Почему-то Гектор обрадовался, когда узнал, что Инна Костю выгнала. Гораздо хуже было бы, если бы Кости дома в данный момент не оказалось и длинные гудки звучали бы в трубке, рождая всевозможные мысли.
— Пока! — сказал Гектор и повесил трубку. После чего попытался выйти из будки, но обнаружил, что хулиган придерживает дверь ботинком и продолжает гладить Карая, зачем-то собирая в горсть куцую эрдельтерьеровскую бороду. Карай вопросительно посматривал на Гектора. Гектор снова попытался выйти, но нога хулигана в чёрном ботинке опять этому воспрепятствовала. Видимо хулигану доставляло удовольствие смотреть, как морщится и отворачивается Карай, и он упрямо продолжал дышать на него дымом.
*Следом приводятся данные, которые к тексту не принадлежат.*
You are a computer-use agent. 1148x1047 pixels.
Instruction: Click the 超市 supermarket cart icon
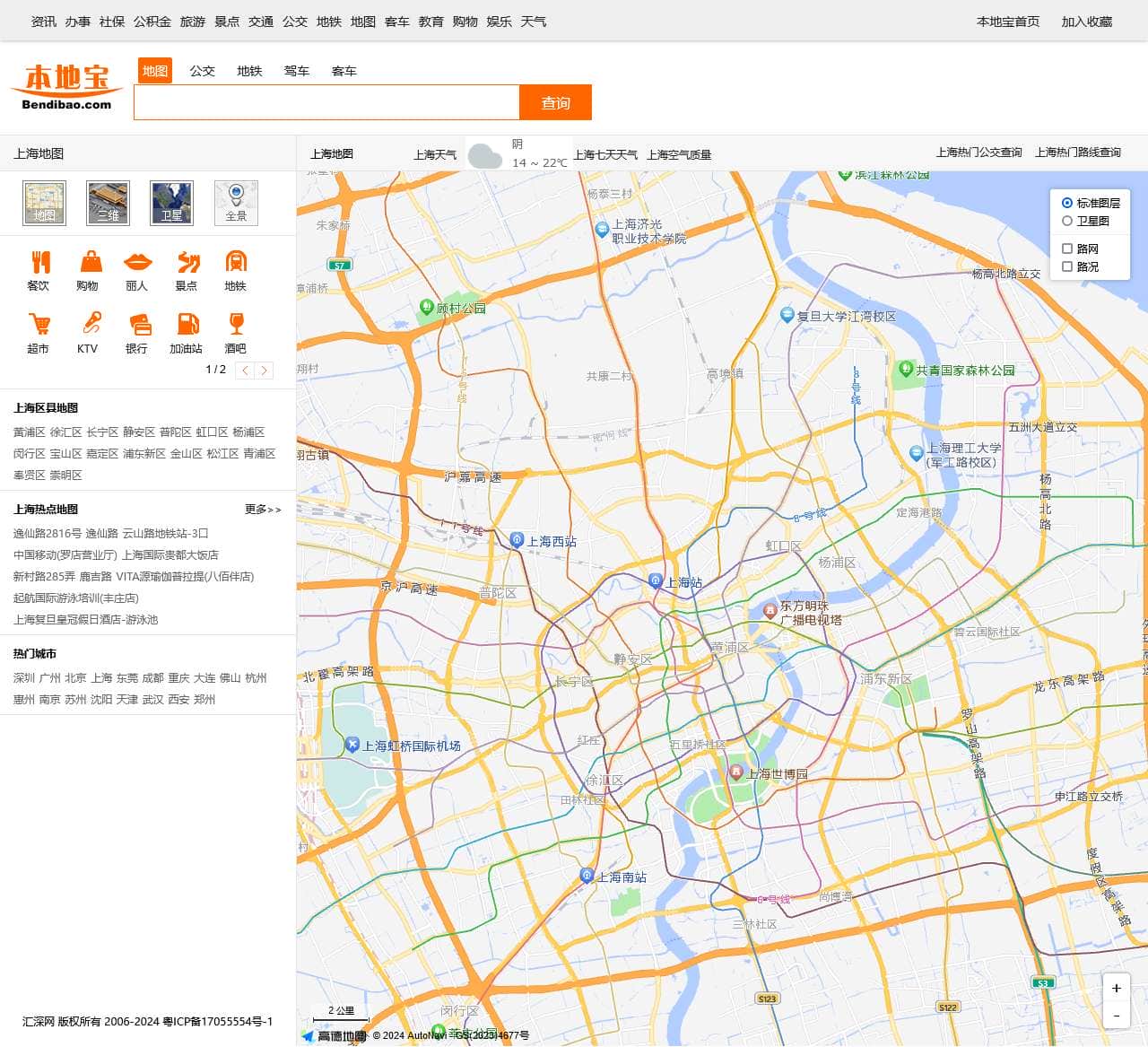(x=39, y=325)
— Фас! — заорал из будки Гектор, и Карай тут же тяпнул хулигана. Хулиган вскрикнул и попытался ударить Карая ногой, но Гектор дверью будки свалил хулигана и тот рухнул на асфальт. Жалобные его стоны разъярили Карая. Он сверлил повысыпавшихся из беседки, как из мусорного ведра, хулиганов глазами-буравчиками и рычал! Хулиганы на бегу строились полукругом, намереваясь взять Гектора и Карая в железное кольцо. «Карай! За мной!» — воинственно крикнул Гектор и очень быстро побежал прочь от хулиганов по газону на людные песчанки дорожки, где гуляли бабушки с детьми и иногда прохаживались милиционеры.
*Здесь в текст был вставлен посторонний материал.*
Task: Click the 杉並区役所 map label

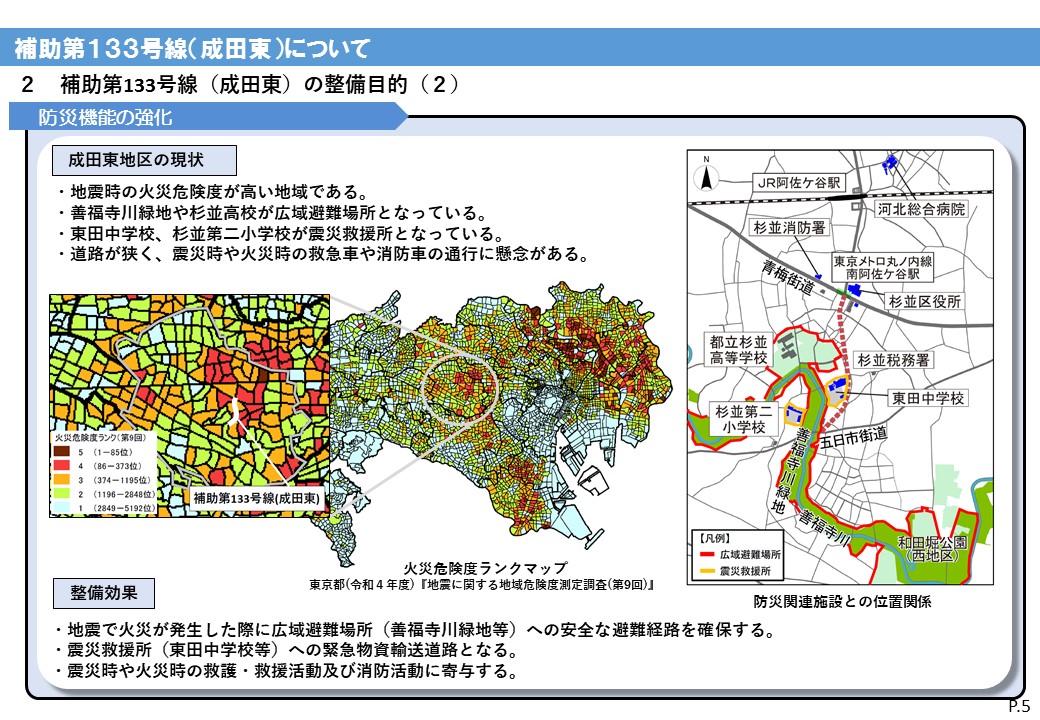Action: (925, 301)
Не ожидавшие подобной трусости, хулиганы на минуту остановились, и Гектору удалось от них оторваться. Выкрикивая страшные угрозы, хулиганы теперь бежали сзади, но Гектор уже выскочил на улицу, добежал до остановки, запрыгнул в уходящий трамвай — двери чуть не прищемили Караю хвост. Трамвай набирал скорость. Через окно Гектор любовался, как суетятся хулиганы возле остановки, сбивая с какого-то пожилого человека берет, как шляпку с опёнка. Гектор смотрел на Карая, счастливого, свесившего язык до самого трясущегося трамвайного пола. Карай и не подозревал, что в ближайшие недели он не будет ходить гулять в Овсянниковский садик. По крайней мере с Гектором.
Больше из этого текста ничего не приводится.